Sunday, July 7, 2019

Earthquake #2 | Lefsetz Letter

Shake, rattle and roll.

We weren’t expecting this. Maybe an aftershock, but a whole new quake?

Andy and Felice were talking at the table. I was listening. And then suddenly, like Carole King, I felt the earth move.

It’s always subtle at first. And then you know what’s happening.

But they didn’t. I said it. EARTHQUAKE!

And they stopped their conversation and acknowledged what was going on and we made a few comments and then we waited, for it to end.

It’s eerie. You’re thinking about the end of the world, and what to do.

I’m wondering if the brick pillars surrounding us will fall. Where to run if we wanted to. I thought, if we jumped in the pool would we be safer there, like that guy who supposedly put on his scuba gear and survived a fire? I mean water slows down impact and…

Then the water began to move. It had been placid, now it was rocking from side to side, overflowing its barriers, and we were silent.

There’s nothing left to say. You just white knuckle it. Try to enjoy the ride unless it gets worse, like it did in ’94.

But in ’94, there were no trees surrounding my house, nothing to fall but the house itself. In Andy’s backyard there were trees and…

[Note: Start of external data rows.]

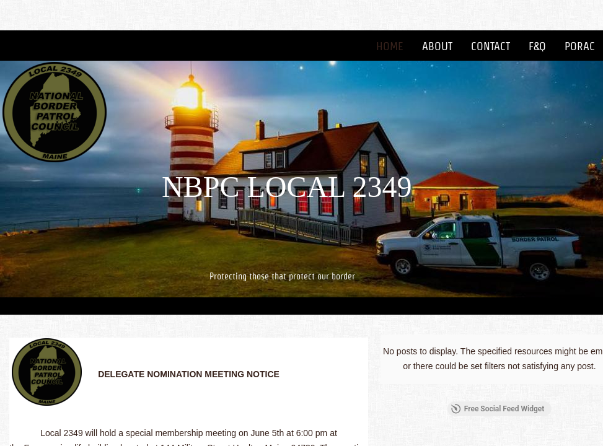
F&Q (537, 46)
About (437, 46)
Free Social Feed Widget (497, 409)
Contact (490, 46)
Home (389, 46)
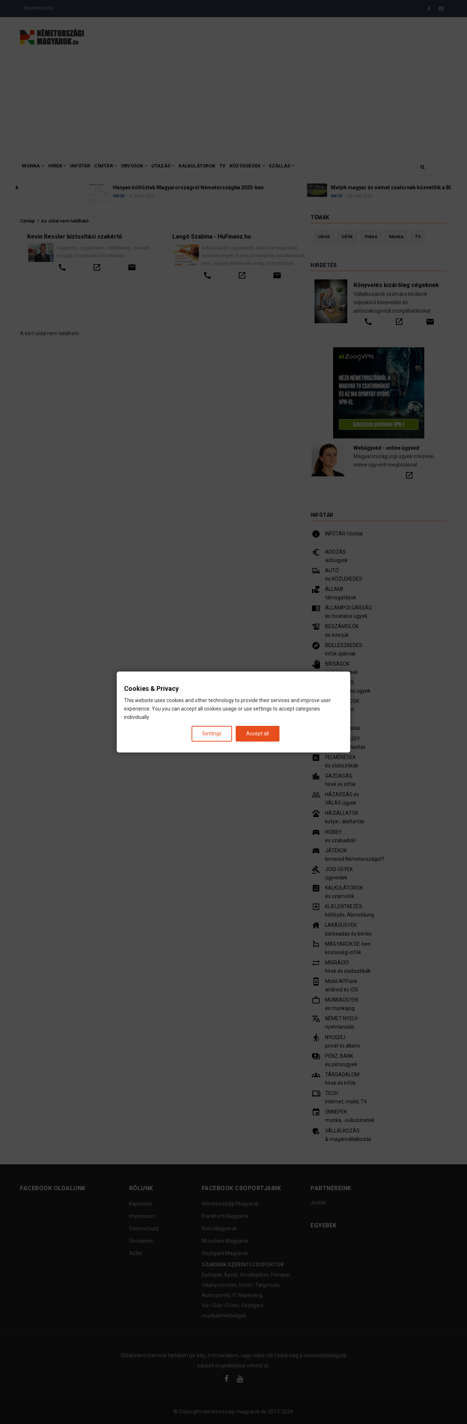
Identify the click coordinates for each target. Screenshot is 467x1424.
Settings (211, 733)
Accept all (257, 733)
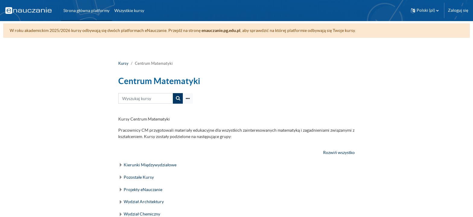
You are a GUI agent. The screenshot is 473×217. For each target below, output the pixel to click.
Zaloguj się (458, 10)
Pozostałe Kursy (139, 177)
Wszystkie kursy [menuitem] (129, 10)
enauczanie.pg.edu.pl (232, 30)
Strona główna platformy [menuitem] (86, 10)
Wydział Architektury (144, 201)
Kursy (123, 63)
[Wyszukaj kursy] (145, 98)
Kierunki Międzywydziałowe (150, 164)
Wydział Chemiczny (142, 214)
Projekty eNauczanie (143, 189)
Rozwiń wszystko (339, 152)
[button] (425, 10)
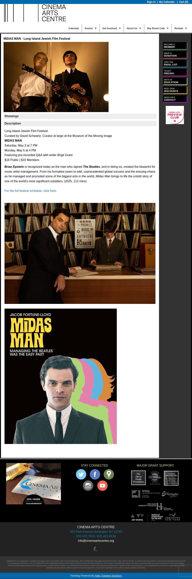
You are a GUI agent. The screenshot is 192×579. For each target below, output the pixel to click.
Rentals (178, 28)
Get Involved (109, 28)
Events (89, 28)
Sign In (151, 1)
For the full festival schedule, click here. (30, 190)
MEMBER (169, 45)
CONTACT (170, 98)
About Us (132, 28)
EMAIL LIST (170, 63)
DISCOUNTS (171, 90)
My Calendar (167, 1)
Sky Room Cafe (156, 28)
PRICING (169, 72)
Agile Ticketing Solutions (108, 575)
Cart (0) (183, 1)
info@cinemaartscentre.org (96, 540)
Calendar (74, 28)
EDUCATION (171, 81)
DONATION (170, 54)
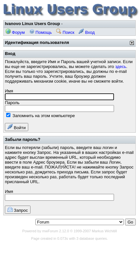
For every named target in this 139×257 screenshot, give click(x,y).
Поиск (65, 32)
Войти (16, 127)
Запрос (17, 210)
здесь (120, 66)
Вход (87, 32)
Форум (15, 32)
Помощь (40, 32)
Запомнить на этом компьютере (40, 115)
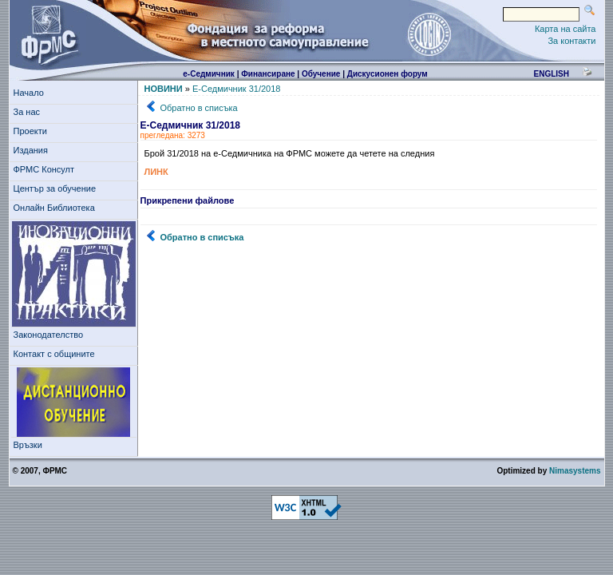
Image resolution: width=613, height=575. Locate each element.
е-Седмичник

We waited. Alternately looking at each other and into space. No one had any control. It wasn’t a matter of bad judgment. We were powerless, Mother Nature was in control.

And if you’ve never experienced it…

The truth is, every place has got its downsides. Flooding, hurricanes, tornadoes.

But you expect the earth to remain solid and still beneath your feet.

This ain’t no movie, this ain’t no VR, this is real life.

And as the ground continues to roll, you wonder what is really going on. Are the plates shifting, is one slab sliding down and the other rising up?

But that’s a different kind of earthquake. Yes, there are different kinds. That’s a jolt. You’re thrown off guard. It ends quickly, except in ’94.

And in ’94, the ground was tilting, insulators were exploding on telephone poles. You thought it was the end of the world, at least until it stopped. You know, like when you’re on a thrill ride, or slipping in the mountains, you feel like this moment…could be your last.

And it did not stop. Usually these aftershocks are relatively minor affairs, you get to the point where you adjust to them, it rolls for a few seconds and then it’s done.

But last night, it kept going on.

And on one hand you’re enjoying it, on another you’re freaked out.

It doesn’t pay to get excited, to lose it, until you feel that monster shake, but that did not happen.

But it would not stop. How long would it go on? Was something worse in the offing?

The earth kept rolling and rolling and…you’ve lost control, and that’s a weird feeling.

Kinda like getting caught in an avalanche. The strangest thing is when the snow slides, you slide with it. Let me explain, you normally expect the snow to be stable and for you to plow down it, be in control. But when the surface starts to slide, it is moving, but you are not, you’re sliding with it. There’s nothing you can do but ride it out. It’s happened to me a couple of times. Most noticeably at Mammoth Mountain. I was skiing with the World Champion and his buddies, I didn’t know them, they were afraid to go first. So I did, to prove my mettle.

And that’s when it started to slide.

And when it stopped, shortly thereafter, when I was only six or ten feet further down this slope, just before it got very steep, the assembled multitude did not help me, they did not even cry out to me, they hightailed it out of there, very quickly, very softly, trying not to disturb the snow, leaving me behind.

So I sidestepped ever so slowly up the slope. To the trees. Knowing with one false move it could all be over, the snow would slide again.

It did not.

And they did not wait for me when I got out.

But last night we were all waiting together. For a minute. It just kept going and going and then…

Twitter said it was a 7.1. And then television revealed it was a whole new earthquake, not an aftershock. And the more we watched the talking heads, the more unstable and scared I got.

Meanwhile, the shaking screwed up their A/C. Was it the Nest or the HVAC unit on the roof? We couldn’t fix it, and the Nest hotline couldn’t either.

And then I’m wondering. What will it look like on the ride home. Will the lights be working? They weren’t in ’94.

Then again, the epicenter was in Northridge. We were much further away this time.